MH: For the Mets, it’s not having Mr. Met, necessarily—it’s having you. They’ve not been doing so well since you left the team.
Mass: No comment! [Laughs] I’m a little over-the-hill for that job now. It’s a young man’s game, for sure.
MH: Yeah, you probably can’t live on minimum wage at your age.
Mass: It was a little better than that. By my fourth year, it was essentially a full-time job. But they wouldn’t give me health benefits, and that’s when the whole thing came crashing down. I was on the field more than their back-up catcher, and all I wanted was health insurance. They insisted I was only a seasonal employee, but they demanded I be there 24/7. You can’t have it both ways.

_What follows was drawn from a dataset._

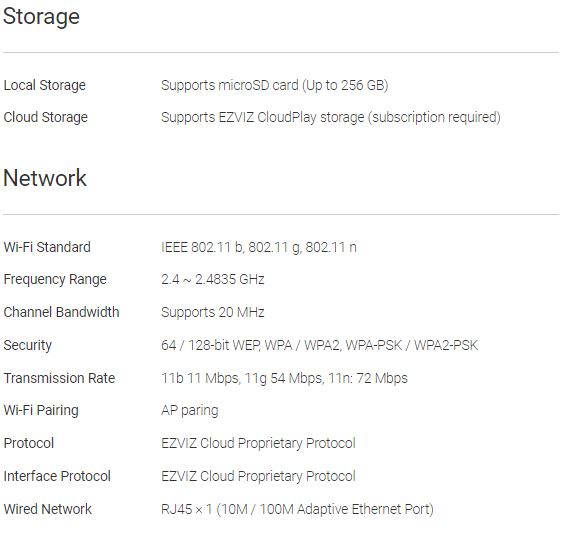
Task: Click the Storage section heading
Action: [x=41, y=17]
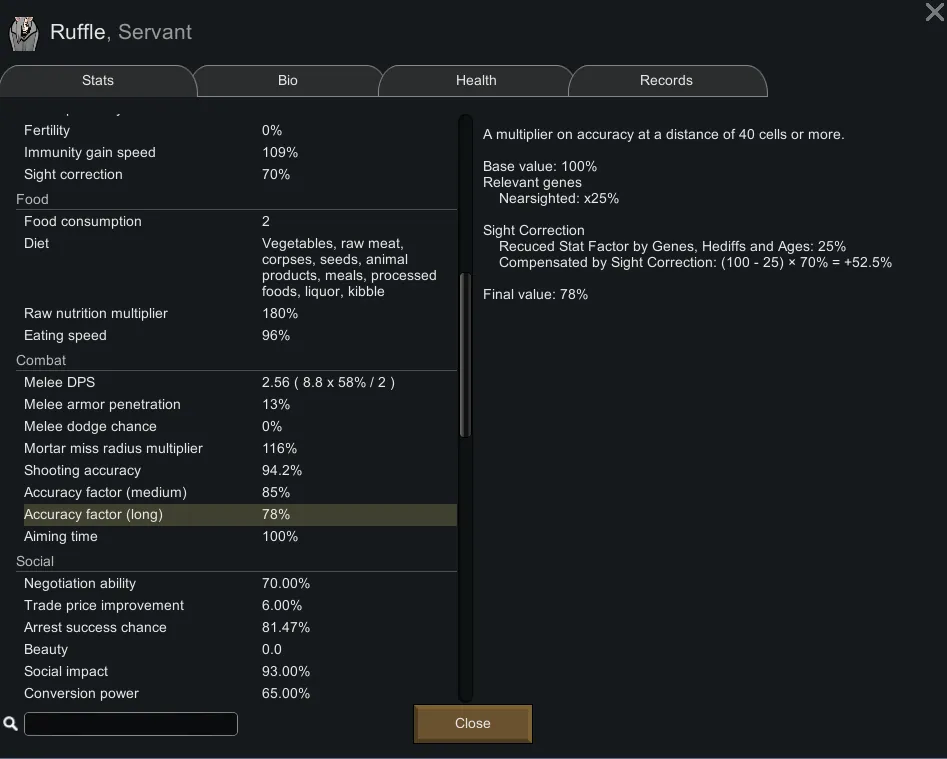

MH: So how hot is it inside that suit?
Mass: I would say the Mr. Met suit was probably a good 30 to 40 degrees warmer than outdoors. You’d lose a good 8 to 10 pounds at a normal game, easy. It is hot in there. It really is. And you’re working, in baseball, a 16-day homestand sometimes. Sometimes double-headers. There’s no time limit. You don’t know how long you’ll be at work each day. It’s a serious job. You have to be almost as in shape as the ball players themselves.
MH: What was your worst day on the job as Mr. Met?
Mass: Bat Day. Now you’ve taken these sugared up, prepubescent children who generally don’t have the greatest adult supervision, and you’ve armed them. With weapons. That are meant to hit the baseball. And when you’re Mr. Met, and your head is a baseball, you’re a perpetual target. Arming the people is always a bad idea.
MH: Did Mr. Met wear a cup?
Mass: I never did. I probably should have.
MH: Do sports mascots have groupies?
Mass: I wouldn’t be surprised. I’ve certainly seen enough kids and their moms run down the ramp chasing after a mascot, so I know there is a lot of passion. But I was never propositioned. I’m not a member of the furry community or the plushy community, but I’m sure it’s happened. There’s someone for everybody. Isn’t that what they say?